This lesson is on cellulose and glycogen. In this lesson we’ll define and look at characteristics of each molecule. We’ll also specifically look at similarities and differences between cellulose and glycogen.
What Are Cellulose and Glycogen?
Plants and humans are made of a lot of the same things. We both have sugars, proteins and fats that are totally necessary for our survival. One sugar in particular, glucose, is essential for both plants and animals, although we use them in slightly different ways.
Animals use glucose primarily for energy. When we have plenty of glucose from a carbohydrate rich meal, like pasta, our bodies store it away for later in the form of glycogen. Glycogen is a giant polymer of glucose, meaning it is made of many glucose molecules put together. Cellulose is another giant glucose polymer, although this is how plants store glucose.
Shapes of Glycogen and Cellulose
All polymers, like glucose and cellulose, are made of smaller pieces called monomers. Think of monomers like Legos for building a toy car.
Cellulose and glycogen each use the same monomer, glucose. Glucose is a ring structure with six carbon atoms. Individual glucose rings can be connected together at different carbons to create different structures. In addition, some pieces of the ring are flipped, creating two different versions of glucose, called alpha and beta.In glycogen, the glucoses can be connected at the first and fourth carbon, called alpha 1,4-glycosidic linkages or at the first and sixth carbon, alpha 1,6-glycosidic linkages. This allows the glycogen to branch and create a winding pattern. However, cellulose has beta 1,4-glycosidic linkages, making it a firm straight chain.
Let’s look how these shapes convey the function of each molecule next.
Cellulose and Glycogen in Animals
Although glycogen and cellulose are made of nearly the same thing, their shapes allow them to perform different functions inside the cell. Glycogen is a branched structure important in storing energy inside animal cells.
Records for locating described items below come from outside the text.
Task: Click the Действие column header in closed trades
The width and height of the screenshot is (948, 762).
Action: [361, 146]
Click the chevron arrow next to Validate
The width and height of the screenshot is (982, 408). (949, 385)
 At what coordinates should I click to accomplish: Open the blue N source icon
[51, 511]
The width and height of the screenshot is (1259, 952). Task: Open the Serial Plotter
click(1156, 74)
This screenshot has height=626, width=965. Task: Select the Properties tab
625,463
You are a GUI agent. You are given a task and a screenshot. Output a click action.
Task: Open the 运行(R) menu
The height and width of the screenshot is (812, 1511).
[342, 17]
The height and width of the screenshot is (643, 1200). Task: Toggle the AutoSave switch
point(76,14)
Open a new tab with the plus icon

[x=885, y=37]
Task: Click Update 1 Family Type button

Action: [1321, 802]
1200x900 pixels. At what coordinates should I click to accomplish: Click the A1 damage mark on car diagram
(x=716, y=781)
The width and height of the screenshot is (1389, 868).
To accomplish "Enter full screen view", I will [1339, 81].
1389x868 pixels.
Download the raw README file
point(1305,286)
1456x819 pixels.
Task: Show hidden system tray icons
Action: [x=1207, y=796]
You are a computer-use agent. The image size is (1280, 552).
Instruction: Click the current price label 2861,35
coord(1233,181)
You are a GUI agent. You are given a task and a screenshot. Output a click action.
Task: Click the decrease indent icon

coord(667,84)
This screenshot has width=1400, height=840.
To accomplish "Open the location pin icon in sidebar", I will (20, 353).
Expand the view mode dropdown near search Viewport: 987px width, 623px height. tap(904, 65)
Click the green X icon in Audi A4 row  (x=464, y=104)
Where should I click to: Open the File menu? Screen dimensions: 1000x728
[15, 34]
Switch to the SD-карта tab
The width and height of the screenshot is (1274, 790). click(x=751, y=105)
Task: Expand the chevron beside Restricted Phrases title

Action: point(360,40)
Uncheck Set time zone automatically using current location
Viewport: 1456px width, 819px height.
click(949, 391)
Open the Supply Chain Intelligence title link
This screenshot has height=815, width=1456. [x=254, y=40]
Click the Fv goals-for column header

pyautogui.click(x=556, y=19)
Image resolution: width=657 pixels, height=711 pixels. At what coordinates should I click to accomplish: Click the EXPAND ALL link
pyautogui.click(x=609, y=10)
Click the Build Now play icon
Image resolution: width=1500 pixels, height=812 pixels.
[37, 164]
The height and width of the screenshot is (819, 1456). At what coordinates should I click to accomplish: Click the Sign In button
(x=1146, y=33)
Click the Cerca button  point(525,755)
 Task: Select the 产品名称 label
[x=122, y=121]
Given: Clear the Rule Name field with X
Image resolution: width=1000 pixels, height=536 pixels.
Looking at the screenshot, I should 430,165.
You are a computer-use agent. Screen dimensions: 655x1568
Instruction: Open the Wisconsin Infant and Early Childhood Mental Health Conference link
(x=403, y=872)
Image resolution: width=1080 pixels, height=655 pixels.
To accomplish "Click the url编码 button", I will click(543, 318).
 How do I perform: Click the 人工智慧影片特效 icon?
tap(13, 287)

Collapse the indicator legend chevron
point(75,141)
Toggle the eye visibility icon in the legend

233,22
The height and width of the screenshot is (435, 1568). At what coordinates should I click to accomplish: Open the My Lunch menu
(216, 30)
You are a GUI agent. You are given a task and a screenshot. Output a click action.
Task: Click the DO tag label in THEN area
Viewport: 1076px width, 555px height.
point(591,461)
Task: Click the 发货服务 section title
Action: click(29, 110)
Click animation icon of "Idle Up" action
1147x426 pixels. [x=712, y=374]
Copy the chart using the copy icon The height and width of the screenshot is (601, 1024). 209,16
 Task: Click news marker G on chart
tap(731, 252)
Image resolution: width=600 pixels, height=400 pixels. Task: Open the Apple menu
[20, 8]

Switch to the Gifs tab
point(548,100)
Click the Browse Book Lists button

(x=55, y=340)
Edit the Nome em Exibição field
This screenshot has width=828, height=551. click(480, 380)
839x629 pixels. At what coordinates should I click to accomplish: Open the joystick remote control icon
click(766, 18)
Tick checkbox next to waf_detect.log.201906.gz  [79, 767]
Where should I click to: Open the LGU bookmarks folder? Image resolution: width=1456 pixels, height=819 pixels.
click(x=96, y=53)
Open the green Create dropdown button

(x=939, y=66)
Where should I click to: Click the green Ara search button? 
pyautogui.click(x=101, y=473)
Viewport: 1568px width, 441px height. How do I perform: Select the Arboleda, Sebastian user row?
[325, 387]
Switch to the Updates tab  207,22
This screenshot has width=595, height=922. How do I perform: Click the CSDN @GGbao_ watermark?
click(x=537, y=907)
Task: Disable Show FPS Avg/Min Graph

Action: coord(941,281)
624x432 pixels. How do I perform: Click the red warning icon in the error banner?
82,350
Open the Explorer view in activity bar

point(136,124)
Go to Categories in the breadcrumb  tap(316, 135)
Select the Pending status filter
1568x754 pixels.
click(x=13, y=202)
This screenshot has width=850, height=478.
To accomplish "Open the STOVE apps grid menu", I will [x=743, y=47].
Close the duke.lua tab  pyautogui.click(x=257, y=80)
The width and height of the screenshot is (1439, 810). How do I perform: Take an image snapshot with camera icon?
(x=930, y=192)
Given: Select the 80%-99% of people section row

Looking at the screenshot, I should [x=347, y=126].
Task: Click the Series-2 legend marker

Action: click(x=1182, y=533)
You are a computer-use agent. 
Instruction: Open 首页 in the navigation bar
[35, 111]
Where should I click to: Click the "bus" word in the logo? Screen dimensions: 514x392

When we eat an excess of glucose, or sugar, our intestines send the sugars to the liver. The liver stores the extra sugar as energy in the form of glycogen for later use.
Muscles also store glycogen, which can be used during exercise to provide quick energy. Glycogen is readily broken down and reassembled by animal cells.Cellulose, however, is only found in plant cells. Its beta 1,4-glycosidic linkages can’t be broken down in our bodies. When we eat plants, like vegetables, the cellulose remains mostly intact and undigested. This is what dietitians refer to as fiber.
The fiber helps move food through our digestive system efficiently, keeping the conveyor belt of our digestive system moving smoothly.Some animals can digest cellulose. Herbivores, like cows, deer, antelope, and rabbits have a special structure branching from their small intestine called the cecum. The organ is like a storage bin for breaking down cellulose. Although animals lack the enzyme, or small proteins, needed to break down cellulose, special bacteria live in the cecum that do the job. The bacteria break down the cellulose for the animal in the cecum, and in turn they get some food out of the deal.
Both benefit and live together in symbiosis. Humans have evolved to no longer have a cecum, since we are omnivores, meaning we eat vegetables and meat.
Cellulose in Plants
Plants do not make glycogen. They have a different carbohydrate for storing energy, called starch. However, cellulose is used purely for structure in plants. The long, straight chains are further bound together with bonds, giving the plants nice long rods to support themselves.
This is what makes up the stalks of vegetables and keeps them standing tall. Since the rods of cellulose are bound tightly together, there is little room for chemical interactions with water. Thus, soaking cellulose in water does nothing to dissolve the structure, which is ideal for plants, since water continuously flows through the stalks to the leaves. Cotton and wood are rich in cellulose and are especially useful to humans due to this property.
In summary, cellulose and glycogen are carbohydrates made of the monomer glucose. Animals use glycogen to store extra glucose inside cells, particularly the cells of liver and muscle.
The glucose monomers are linked together using alpha 1,4-glycosidic linkages and alpha 1,6-glycosidic linkages, which allow them to be easily assembled and broken down by the body. Cellulose however, is used for structure in plants and has beta 1,4-glycosidic linkages, which can’t be broken down by our body. Plants do not use glycogen, but do use cellulose for cell structure.